As for the umami taste, which means “delicious,” the main substance linked to this sensation is L-glutamate—an amino acid found in the form of monosodium glutamate (MSG) [43,44,47,50,64]. Sweetness detection in the oral cavity of the taster occurs in type II cells and is mediated by a heterodimer receptor called T1R2/T1R3 that is coupled to the G protein superfamily [44,62,63,65,66]. The transduction mechanism of the umami taste modality is very similar to the sweet-taste mechanism [67,68,69]. The prominent taste receptor is also a heterodimer belonging to the G-protein coupled receptors but formed by T1R1/T1R3 proteins [44,64,68,70,71]. Several studies have revealed that medium/high concentrations of monosodium glutamate increase the perception of salty taste, modulate that of sweet taste, and suppress the perception of sour and bitter tastes [71,72]. The high percentage of starch and sucrose are among the most important parameters for evaluating the quality of the chestnut and are directly related to the sweet taste and texture [18,21,23]. These characteristics are decisive for the consumers’ appreciation of the different cultivars of chestnuts [23]. The sugars present in the chestnut have an essential role in this fruit’s color, taste, and odor. They participate in the Maillard chemical reaction, which occurs during the chestnut roasting, and which is responsible for most of the sensorial characteristics of the roasted chestnut [5].
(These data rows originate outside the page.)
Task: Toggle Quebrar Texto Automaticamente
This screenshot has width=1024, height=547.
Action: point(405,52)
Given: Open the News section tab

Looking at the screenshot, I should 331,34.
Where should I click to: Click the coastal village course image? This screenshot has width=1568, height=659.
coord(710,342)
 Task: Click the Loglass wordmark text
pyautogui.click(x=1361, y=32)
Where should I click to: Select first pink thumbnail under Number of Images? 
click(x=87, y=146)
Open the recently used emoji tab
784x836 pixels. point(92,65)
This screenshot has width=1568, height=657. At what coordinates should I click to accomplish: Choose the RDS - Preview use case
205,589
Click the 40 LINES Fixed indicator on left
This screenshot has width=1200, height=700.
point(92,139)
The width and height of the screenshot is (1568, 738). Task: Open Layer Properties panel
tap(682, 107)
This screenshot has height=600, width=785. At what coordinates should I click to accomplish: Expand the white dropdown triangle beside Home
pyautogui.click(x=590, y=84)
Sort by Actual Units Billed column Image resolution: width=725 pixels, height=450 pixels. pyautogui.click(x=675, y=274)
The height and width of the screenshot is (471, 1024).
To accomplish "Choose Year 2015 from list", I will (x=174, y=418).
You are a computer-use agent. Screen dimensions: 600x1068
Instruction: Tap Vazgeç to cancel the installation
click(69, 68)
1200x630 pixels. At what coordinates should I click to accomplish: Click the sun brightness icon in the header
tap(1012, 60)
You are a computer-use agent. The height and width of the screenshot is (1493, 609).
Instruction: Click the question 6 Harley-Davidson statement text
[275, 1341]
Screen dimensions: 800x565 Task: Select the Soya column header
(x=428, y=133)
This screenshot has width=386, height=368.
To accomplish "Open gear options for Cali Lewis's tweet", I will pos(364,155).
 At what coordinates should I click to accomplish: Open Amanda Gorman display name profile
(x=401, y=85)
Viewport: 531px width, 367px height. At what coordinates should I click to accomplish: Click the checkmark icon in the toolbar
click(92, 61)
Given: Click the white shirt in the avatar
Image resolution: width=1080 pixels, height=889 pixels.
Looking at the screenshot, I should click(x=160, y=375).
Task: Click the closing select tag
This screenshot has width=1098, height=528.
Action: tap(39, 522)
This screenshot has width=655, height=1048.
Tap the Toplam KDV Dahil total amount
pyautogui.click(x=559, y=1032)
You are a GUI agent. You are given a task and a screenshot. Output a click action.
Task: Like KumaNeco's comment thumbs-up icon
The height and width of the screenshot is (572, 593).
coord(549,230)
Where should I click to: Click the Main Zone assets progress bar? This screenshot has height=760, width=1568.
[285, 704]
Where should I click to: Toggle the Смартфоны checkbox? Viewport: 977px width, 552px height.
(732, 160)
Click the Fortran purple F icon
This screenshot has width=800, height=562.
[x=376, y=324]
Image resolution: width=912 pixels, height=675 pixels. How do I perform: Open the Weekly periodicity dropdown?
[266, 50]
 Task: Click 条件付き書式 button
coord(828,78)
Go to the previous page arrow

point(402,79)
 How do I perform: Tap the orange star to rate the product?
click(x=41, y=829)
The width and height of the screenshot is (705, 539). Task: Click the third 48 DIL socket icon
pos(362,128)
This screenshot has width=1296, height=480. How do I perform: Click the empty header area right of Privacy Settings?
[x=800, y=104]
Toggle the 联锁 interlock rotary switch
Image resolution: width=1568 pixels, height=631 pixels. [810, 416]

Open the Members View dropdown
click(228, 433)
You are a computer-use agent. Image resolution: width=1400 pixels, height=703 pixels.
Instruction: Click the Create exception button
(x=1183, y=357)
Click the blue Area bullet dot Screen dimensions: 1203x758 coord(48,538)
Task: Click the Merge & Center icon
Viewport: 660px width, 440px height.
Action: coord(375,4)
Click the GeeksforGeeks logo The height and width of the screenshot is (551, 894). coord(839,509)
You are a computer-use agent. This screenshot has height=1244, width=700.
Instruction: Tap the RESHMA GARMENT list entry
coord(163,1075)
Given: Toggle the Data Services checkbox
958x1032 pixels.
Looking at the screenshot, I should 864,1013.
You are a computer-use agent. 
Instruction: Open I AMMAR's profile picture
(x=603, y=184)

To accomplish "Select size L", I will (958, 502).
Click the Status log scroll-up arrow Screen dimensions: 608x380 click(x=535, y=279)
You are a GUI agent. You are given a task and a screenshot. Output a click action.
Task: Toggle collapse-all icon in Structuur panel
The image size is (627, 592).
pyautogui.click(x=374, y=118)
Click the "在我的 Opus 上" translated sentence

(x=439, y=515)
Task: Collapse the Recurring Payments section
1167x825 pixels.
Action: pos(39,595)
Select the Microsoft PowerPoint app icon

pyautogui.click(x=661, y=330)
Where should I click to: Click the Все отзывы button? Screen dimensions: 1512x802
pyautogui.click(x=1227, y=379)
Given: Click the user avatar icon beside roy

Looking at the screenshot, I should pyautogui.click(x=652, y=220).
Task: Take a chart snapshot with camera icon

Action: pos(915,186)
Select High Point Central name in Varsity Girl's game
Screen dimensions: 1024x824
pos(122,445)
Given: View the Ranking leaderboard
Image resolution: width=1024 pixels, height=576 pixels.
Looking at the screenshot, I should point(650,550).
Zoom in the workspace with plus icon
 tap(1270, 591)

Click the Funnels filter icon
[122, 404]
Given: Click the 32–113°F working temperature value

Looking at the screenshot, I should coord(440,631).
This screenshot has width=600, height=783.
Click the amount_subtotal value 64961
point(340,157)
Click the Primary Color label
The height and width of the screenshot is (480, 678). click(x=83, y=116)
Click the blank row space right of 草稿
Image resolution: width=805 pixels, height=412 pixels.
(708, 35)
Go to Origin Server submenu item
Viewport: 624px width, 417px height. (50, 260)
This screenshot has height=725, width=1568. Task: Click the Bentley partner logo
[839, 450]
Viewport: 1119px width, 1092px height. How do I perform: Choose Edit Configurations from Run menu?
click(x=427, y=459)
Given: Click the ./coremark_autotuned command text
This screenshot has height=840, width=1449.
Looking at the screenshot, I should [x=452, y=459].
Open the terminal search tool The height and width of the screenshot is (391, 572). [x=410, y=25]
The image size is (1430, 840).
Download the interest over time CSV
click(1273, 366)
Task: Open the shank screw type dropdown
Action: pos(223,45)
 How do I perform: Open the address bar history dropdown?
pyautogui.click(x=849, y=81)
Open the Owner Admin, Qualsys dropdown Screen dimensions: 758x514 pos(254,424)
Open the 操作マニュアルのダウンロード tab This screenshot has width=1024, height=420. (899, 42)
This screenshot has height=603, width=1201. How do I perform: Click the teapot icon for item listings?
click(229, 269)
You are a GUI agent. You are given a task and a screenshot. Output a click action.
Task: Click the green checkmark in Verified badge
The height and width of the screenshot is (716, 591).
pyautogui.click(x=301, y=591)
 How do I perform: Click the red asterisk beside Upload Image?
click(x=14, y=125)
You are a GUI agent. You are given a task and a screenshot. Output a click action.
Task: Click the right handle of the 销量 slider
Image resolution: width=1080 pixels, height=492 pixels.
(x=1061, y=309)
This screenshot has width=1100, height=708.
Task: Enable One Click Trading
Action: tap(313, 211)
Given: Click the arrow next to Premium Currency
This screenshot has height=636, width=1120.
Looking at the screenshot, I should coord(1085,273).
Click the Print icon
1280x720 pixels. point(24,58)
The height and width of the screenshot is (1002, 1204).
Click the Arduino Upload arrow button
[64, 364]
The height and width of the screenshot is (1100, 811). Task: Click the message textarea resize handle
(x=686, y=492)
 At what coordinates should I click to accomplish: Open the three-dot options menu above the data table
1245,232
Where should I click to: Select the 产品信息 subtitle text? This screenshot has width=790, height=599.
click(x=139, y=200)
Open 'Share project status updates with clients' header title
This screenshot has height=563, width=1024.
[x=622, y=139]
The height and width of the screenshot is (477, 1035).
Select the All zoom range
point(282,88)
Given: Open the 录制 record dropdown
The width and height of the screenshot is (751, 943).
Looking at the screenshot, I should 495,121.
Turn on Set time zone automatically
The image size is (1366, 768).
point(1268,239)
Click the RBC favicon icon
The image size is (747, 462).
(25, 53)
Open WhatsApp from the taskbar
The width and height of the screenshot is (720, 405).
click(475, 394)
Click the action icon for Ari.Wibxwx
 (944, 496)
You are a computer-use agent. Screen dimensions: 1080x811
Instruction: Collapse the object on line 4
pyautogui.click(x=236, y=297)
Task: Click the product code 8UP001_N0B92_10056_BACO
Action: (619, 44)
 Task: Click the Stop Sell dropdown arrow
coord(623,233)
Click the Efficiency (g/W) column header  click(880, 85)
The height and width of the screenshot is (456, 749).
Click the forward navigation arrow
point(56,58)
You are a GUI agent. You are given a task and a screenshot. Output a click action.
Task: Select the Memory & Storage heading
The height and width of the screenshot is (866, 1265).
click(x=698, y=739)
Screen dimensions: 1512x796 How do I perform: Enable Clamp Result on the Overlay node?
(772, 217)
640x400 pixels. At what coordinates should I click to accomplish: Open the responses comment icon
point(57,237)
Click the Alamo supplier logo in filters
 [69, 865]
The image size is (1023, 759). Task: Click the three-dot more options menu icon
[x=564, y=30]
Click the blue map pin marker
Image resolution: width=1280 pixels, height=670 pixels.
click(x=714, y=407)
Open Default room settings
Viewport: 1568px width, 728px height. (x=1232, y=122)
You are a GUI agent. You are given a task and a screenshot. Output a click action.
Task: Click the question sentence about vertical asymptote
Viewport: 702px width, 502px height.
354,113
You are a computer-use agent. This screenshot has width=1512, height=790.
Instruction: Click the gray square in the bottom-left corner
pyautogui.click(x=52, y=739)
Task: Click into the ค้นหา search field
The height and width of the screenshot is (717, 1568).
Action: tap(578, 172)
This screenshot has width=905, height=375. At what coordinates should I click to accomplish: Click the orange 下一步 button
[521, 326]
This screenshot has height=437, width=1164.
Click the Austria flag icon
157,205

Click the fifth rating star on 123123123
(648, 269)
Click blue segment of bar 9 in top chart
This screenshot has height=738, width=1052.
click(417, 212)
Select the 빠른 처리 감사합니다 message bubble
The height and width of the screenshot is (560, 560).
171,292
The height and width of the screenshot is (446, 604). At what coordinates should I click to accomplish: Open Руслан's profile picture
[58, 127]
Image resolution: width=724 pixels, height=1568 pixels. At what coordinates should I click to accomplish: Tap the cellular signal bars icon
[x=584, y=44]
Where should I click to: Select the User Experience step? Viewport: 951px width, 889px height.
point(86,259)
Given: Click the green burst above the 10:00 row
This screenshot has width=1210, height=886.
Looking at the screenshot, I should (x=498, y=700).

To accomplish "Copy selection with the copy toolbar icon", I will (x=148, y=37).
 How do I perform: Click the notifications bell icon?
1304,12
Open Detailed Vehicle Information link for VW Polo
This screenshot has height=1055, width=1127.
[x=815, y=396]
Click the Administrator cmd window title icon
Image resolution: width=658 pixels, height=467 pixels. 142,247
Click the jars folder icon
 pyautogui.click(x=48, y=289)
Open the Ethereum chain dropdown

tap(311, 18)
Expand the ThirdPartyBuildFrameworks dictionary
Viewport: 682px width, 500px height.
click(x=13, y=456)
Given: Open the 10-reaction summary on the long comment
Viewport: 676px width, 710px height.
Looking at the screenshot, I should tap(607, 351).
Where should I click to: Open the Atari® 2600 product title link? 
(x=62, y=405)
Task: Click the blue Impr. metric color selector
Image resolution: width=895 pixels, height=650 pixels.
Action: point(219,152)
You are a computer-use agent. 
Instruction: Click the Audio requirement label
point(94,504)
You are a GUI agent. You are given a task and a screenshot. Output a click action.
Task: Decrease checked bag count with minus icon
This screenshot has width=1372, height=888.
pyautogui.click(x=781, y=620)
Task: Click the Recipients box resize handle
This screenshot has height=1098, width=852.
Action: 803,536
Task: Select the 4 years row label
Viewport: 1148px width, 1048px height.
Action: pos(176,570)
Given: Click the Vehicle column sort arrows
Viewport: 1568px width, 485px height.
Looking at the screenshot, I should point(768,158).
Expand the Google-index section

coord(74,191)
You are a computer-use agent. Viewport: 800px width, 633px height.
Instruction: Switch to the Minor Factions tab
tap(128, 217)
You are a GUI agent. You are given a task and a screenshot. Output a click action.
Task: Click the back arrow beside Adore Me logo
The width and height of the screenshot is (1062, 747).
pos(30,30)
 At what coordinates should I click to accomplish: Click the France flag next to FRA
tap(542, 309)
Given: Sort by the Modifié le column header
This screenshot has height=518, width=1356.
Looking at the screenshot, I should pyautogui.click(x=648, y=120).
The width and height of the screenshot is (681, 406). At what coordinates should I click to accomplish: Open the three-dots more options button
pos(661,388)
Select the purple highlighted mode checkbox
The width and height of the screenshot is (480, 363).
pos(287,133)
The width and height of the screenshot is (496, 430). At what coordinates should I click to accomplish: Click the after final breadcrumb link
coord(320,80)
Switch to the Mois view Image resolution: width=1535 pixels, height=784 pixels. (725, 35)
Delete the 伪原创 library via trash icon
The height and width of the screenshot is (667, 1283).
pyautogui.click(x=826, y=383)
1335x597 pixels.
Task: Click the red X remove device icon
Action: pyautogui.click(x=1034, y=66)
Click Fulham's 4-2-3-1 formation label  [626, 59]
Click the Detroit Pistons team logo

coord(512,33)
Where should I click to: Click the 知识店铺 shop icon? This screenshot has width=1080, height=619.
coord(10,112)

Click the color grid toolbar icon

The bitter taste is imparted through a wide variety of chemical structures, such as salts, alkaloids (such as quinine), flavonoids, amino acids, polyphenols, and others [47,62,73]. As with the elemental sweet and umami tastes, the transduction mechanism of the bitter taste is mediated by receptors that belong to the family of taste receptors coupled to the G protein and that are identified in type II receptor cells. In humans, and in particular, for bitter tastes, this family of receptors is composed of about 25 receptors that are called “Taste Receptor Family 2”—T2Rs [68,73,74,75,76,77,78]. As with the elemental sweet and umami tastes, the interaction between the receptor and, subsequently, the G-protein is critical for an increase in PLCβ2 activity and, consequently, the IP3R3 receptor to be activated; an event that mediates the release of intracellular Ca2+ [63,65,66]. The last mechanism in the transduction concerns the activation of the TrpM5 ion channel, a consequence of the calcium increase. The opening of this channel will cause membrane depolarization and the release of ATP to adjacent cells that will be responsible for communicating and stimulating afferent nerve fibers [63,65,66].

In the interesting review work performed by Hu et al. [79], about the bioactive phenolic components and potential health effects of the chestnut shell, it is possible to perceive the complex constitution of chestnuts concerning all the phenolic compounds present namely in chestnut shells. Some of those compounds, namely phenolic acids, flavonoids, and tannins, give the chestnut its perceived bitterness and astringency. Furthermore, rutin and quercetin are flavonoids with inhibitory activity against α-amylase [80], which may cause some inhibitory effects on the sweet-taste perception ability. With the inhibition of the salivary α-amylase activity, it is not possible to cleave the starch molecule, allowing glucose to be free and sensory perceptive.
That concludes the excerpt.